It is rather presumptuous to attempt to cover all of the subjects that are involved in managing a company in the five chapters of this collection. Peter Drucker, of the Harvard Business Review and countless other authors and organizations dating back to Sun Tzu (~500 B.C.) have developed and shared thousands of works on this subject. The six chapters in this collection do not even begin to scratch the surface of the knowledge developed by all of those sources and the thousands of highly successful managers from yesterday and today. Instead, the six chapters included in this collection are targeted at the challenges that new or smaller companies face on a daily basis. As discussed in the introductory material to this collection, the overall goal is to provide guidance to entrepreneurs and business managers in addressing problems that they may encounter.
It can easily be argued that every chapter and every article in this entire collection could be listed under the “Managing a Company” title of this volume. Certainly the Seven Principles described in this collection are applicable to every private and public company as well as every non-profit organization.
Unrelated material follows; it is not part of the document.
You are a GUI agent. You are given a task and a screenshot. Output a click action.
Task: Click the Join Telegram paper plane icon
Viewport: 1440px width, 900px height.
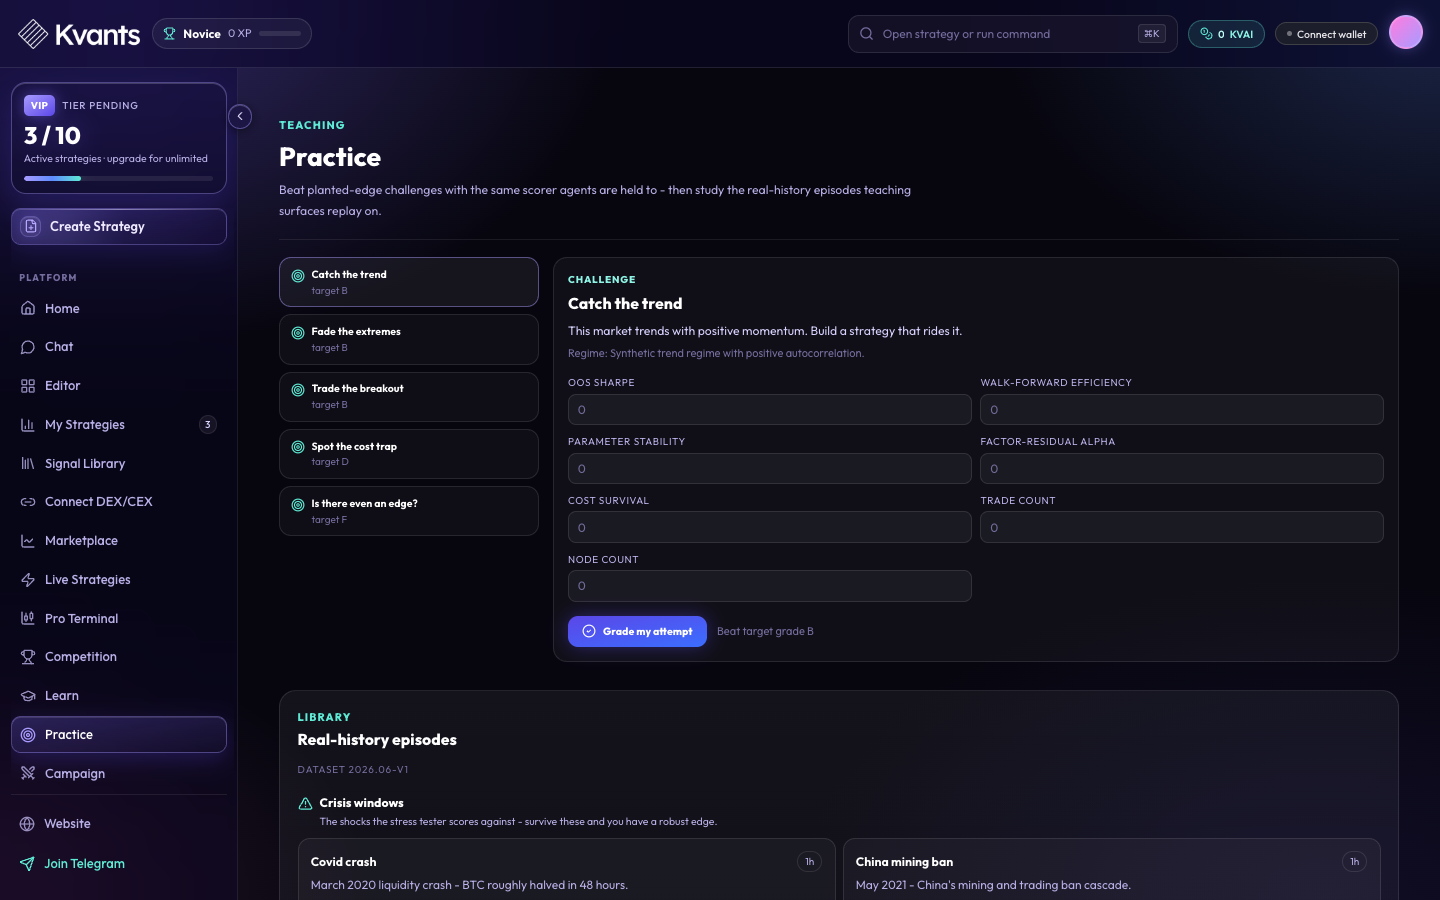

They must be embraced by management before they can be expected to be adopted by all employees. The Volumes on Starting a Company, The Top Line, and Support and Development clearly fall under the Managing a Company umbrella as well. The placement of each subject in a particular volume is only a convenient method to help the reader find the material of most interest at a particular point in time.
The six chapters in this Volume and a brief overview of each are listed below.
Chapter 4.01: Growing Pains
When businesses are first started, growing pains are the most obvious as new employees join the organization and prospects become initial customers. Growing pains and, unfortunately, shrinking pains occur in every organization as the organizations go through expansion and contraction. Accepting growing pains as part of the normal business cycle is critical to the future success of the business.
Chapter 4.02: Responding versus Reacting
The instant access to information and disinformation has resulted in the tendency to react to events as opposed to responding to them. It is easy to fall into the trap of focusing on the urgent issues as opposed to the important issues. Furthermore, as we have all experienced, the initial inputs that we receive in many instances are not accurate, resulting in incorrect assumptions and the initiation of inappropriate responses. Formally building a culture and process to respond and not react is critical and needs to be followed at all levels of an organization.
Chapter 4.03: Human Capital Management
Virtually every company uses the line: “Our employees are our most important asset”. Without a doubt, that statement is true. Principle Three of this collection discusses the fact that employees are the most critical investors in the business. They are investing their time: a non-replaceable asset. If, indeed, they are an asset, shouldn’t we refer to the subject as “human capital” instead “human relations” or “human resources”? By investing in employees, we can make them an ever appreciating asset for their benefit and as well as the company’s. If, on the other hand, we do not make investments in them, they can quickly become a depreciating asset. Unlike a piece of machinery, human assets, when given the proper attention, can increase their worth to themselves and to the company on their own providing remarkably positive results. The key method to unleash this potential is very simple: Take time for people!
Chapter 4.04: Employee Recognition
The last four-word sentence in the description of Chapter 4.03 says it all. Recognition is all about treating each individual as the individual that they are. Each has value and expectations. Managers at all levels must take time to recognize individuals and their accomplishments and select the most appropriate methods to acknowledge their presence and accomplishments.
Chapter 4.05: You
One of the largest mistakes an entrepreneur or business leader can make is to focus on everyone and everything else, while forgetting about themselves or placing themselves very low on every priority list. A perverse but all too accurate saying that “death is nature’s way of telling one to slow down” is easily dismissed by entrepreneurs and CEOs. Another saying, used in other articles in this collection recommends that you “take time for people”. This should include taking time for yourself as well.
Chapter 4.06: Management
There are probably as many management techniques as there are authors on the subject with each manager embracing or ignoring some of the tried and true techniques used by others. This chapter lists a fraction of those techniques that can be used to help the entire organization. In most cases, the recommendations are obvious but, unfortunately, often forgotten.